━━ Input records
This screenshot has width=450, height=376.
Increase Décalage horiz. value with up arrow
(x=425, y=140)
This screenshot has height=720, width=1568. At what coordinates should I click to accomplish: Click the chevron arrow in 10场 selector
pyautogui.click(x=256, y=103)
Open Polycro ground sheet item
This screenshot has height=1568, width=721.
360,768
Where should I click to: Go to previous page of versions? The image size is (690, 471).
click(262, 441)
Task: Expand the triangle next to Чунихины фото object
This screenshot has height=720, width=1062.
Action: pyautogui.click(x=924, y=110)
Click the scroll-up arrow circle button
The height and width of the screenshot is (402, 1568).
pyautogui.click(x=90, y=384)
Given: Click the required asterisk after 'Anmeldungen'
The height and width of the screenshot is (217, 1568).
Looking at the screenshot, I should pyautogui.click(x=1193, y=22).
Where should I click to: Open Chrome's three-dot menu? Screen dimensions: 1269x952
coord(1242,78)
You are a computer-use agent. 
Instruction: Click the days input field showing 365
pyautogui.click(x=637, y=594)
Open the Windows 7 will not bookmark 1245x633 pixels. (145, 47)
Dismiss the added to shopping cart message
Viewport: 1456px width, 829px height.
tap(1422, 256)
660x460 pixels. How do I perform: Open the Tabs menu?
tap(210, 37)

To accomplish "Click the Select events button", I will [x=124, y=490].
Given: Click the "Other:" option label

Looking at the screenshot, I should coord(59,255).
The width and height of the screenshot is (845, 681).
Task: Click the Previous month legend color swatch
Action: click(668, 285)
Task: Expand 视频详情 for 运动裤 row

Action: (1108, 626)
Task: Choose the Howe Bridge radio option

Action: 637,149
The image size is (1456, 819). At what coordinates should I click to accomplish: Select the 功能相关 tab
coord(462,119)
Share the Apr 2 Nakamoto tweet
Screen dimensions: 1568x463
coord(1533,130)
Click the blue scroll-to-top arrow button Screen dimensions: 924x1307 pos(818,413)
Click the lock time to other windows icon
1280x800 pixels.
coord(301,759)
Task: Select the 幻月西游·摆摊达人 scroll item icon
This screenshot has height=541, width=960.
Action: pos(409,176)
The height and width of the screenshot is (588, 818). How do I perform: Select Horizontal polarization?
━━━━
The lines in the records above that include the word "item" must be copied out.

> [Response box]:
Open Polycro ground sheet item
Task: Select the 幻月西游·摆摊达人 scroll item icon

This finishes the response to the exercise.